§ **Work item**:
Begin with the line below holding "How do I perform: Open" and go on through the line holding "Switch to the GitHub", duplicating each line exactly and leaving out pictures.

§ **Input records**:
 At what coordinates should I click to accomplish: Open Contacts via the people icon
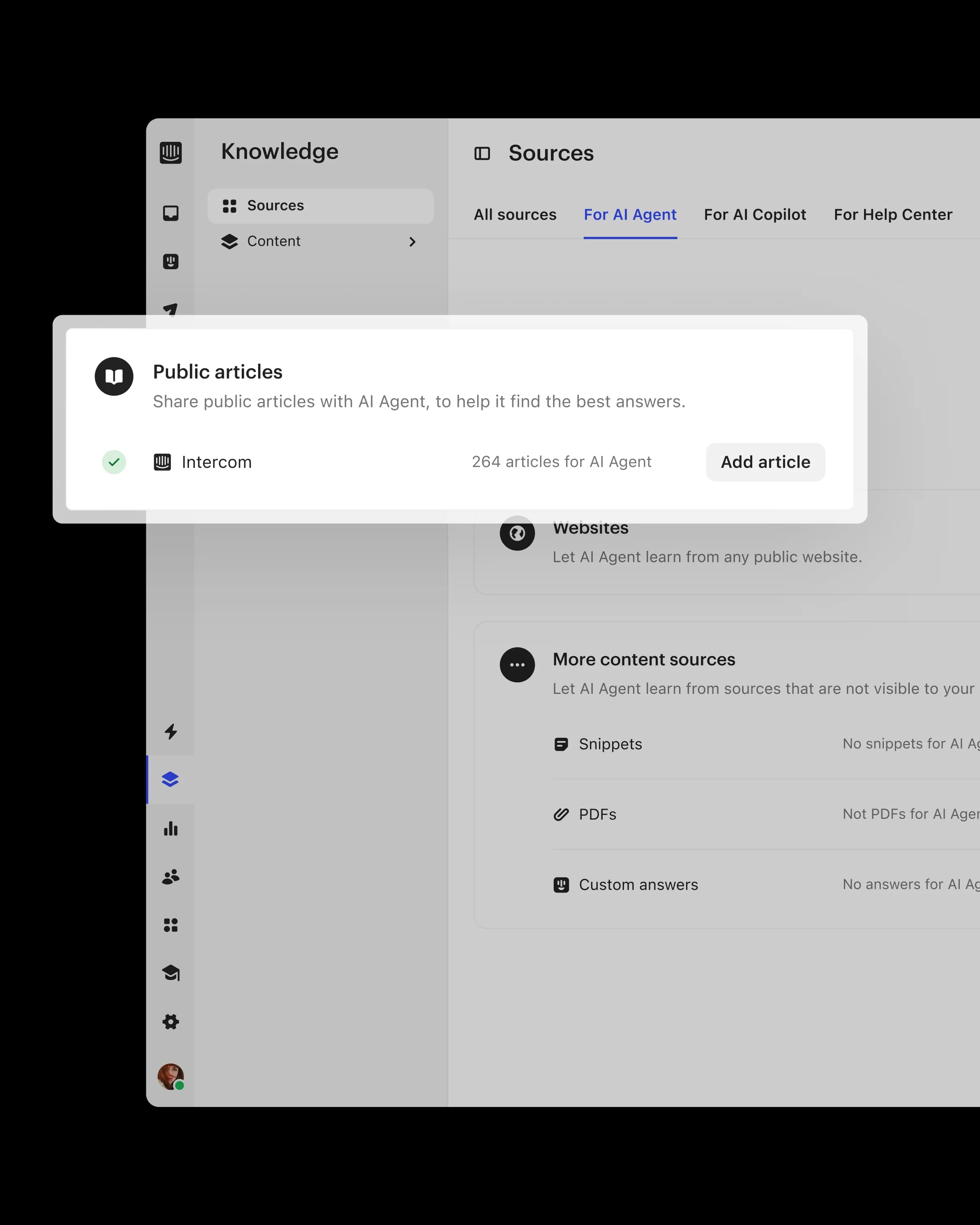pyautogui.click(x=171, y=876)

* * *

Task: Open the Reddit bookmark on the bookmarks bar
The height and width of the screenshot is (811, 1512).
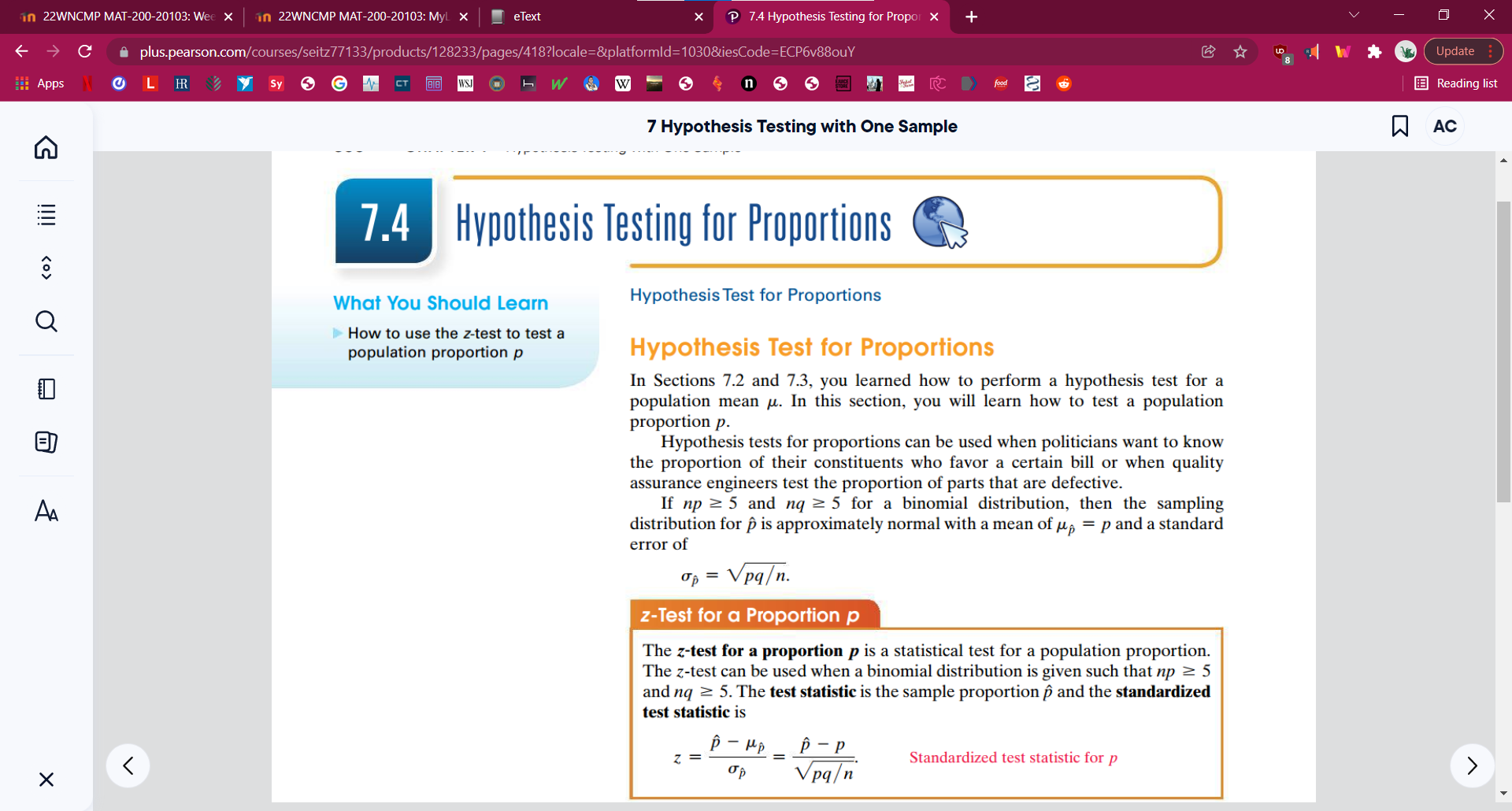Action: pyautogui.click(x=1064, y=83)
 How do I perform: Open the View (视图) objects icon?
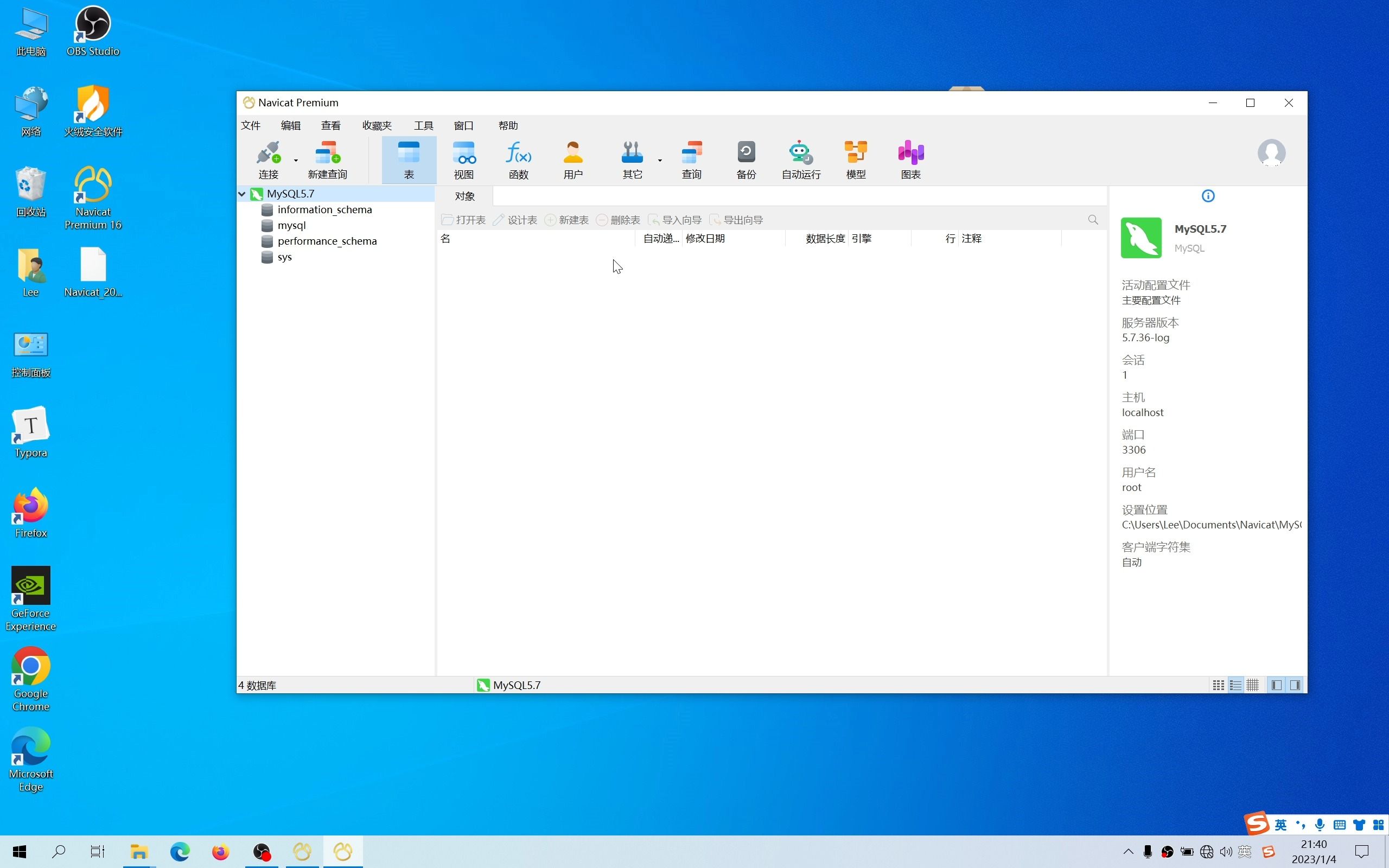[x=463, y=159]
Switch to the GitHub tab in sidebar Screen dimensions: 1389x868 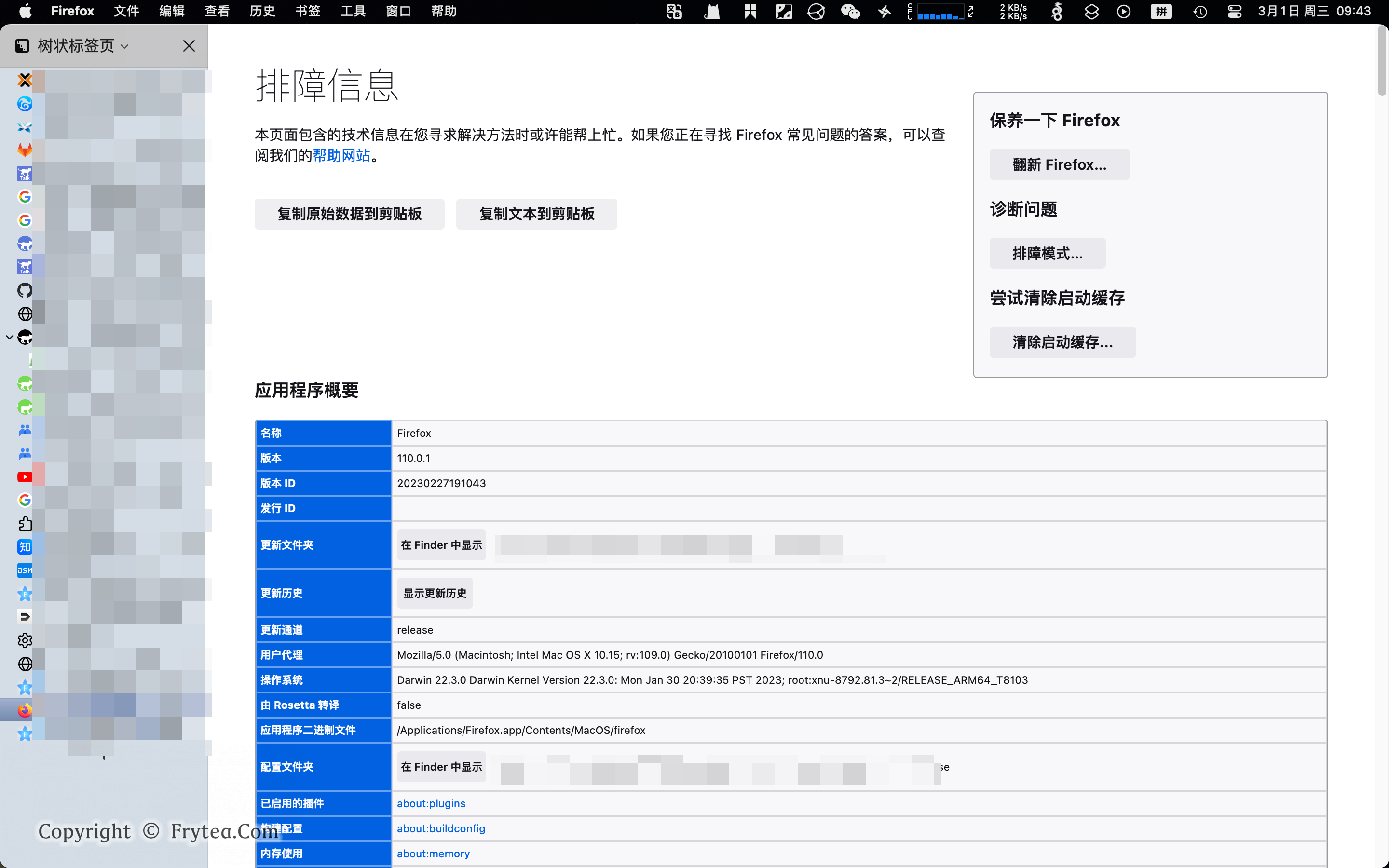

---

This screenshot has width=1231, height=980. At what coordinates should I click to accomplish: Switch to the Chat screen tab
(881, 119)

§ **Answer area**:
 How do I perform: Open the View (视图) objects icon?
[x=463, y=159]
Switch to the GitHub tab in sidebar Screen dimensions: 1389x868 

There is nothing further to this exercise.